Copy all of the material below word for word, keeping every line unchanged.
-- Start DATA FOR PROCESSING --
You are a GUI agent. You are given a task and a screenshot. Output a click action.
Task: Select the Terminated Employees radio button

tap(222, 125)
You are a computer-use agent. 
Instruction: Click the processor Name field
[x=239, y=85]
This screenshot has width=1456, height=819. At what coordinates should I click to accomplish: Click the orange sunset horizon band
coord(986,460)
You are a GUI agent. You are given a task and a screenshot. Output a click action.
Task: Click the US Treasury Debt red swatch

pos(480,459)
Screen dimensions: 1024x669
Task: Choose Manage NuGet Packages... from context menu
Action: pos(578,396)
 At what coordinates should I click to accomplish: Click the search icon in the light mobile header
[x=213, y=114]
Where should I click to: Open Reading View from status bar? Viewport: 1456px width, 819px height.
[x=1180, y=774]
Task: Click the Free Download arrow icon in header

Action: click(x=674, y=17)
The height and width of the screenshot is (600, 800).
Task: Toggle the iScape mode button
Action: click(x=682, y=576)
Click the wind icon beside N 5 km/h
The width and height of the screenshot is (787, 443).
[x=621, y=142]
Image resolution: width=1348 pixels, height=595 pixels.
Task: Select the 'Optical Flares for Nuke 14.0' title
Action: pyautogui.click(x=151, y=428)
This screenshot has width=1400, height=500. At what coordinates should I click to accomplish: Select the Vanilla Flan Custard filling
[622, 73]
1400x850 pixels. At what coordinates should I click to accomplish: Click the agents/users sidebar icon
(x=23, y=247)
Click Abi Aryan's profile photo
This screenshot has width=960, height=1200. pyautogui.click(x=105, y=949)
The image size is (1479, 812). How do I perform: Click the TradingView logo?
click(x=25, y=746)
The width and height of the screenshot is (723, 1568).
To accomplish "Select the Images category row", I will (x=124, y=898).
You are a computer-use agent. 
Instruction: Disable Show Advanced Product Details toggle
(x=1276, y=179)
-- End DATA FOR PROCESSING --
_SOLUTION BELOW_
You are a GUI agent. You are given a task and a screenshot. Output a click action.
Task: Select the Terminated Employees radio button

tap(222, 125)
You are a computer-use agent. 
Instruction: Click the processor Name field
[x=239, y=85]
This screenshot has width=1456, height=819. At what coordinates should I click to accomplish: Click the orange sunset horizon band
coord(986,460)
You are a GUI agent. You are given a task and a screenshot. Output a click action.
Task: Click the US Treasury Debt red swatch

pos(480,459)
Screen dimensions: 1024x669
Task: Choose Manage NuGet Packages... from context menu
Action: pos(578,396)
 At what coordinates should I click to accomplish: Click the search icon in the light mobile header
[x=213, y=114]
Where should I click to: Open Reading View from status bar? Viewport: 1456px width, 819px height.
[x=1180, y=774]
Task: Click the Free Download arrow icon in header

Action: click(x=674, y=17)
The height and width of the screenshot is (600, 800).
Task: Toggle the iScape mode button
Action: click(x=682, y=576)
Click the wind icon beside N 5 km/h
The width and height of the screenshot is (787, 443).
[x=621, y=142]
Image resolution: width=1348 pixels, height=595 pixels.
Task: Select the 'Optical Flares for Nuke 14.0' title
Action: pyautogui.click(x=151, y=428)
This screenshot has width=1400, height=500. At what coordinates should I click to accomplish: Select the Vanilla Flan Custard filling
[622, 73]
1400x850 pixels. At what coordinates should I click to accomplish: Click the agents/users sidebar icon
(x=23, y=247)
Click Abi Aryan's profile photo
This screenshot has width=960, height=1200. pyautogui.click(x=105, y=949)
The image size is (1479, 812). How do I perform: Click the TradingView logo?
click(x=25, y=746)
The width and height of the screenshot is (723, 1568).
To accomplish "Select the Images category row", I will (x=124, y=898).
You are a computer-use agent. 
Instruction: Disable Show Advanced Product Details toggle
(x=1276, y=179)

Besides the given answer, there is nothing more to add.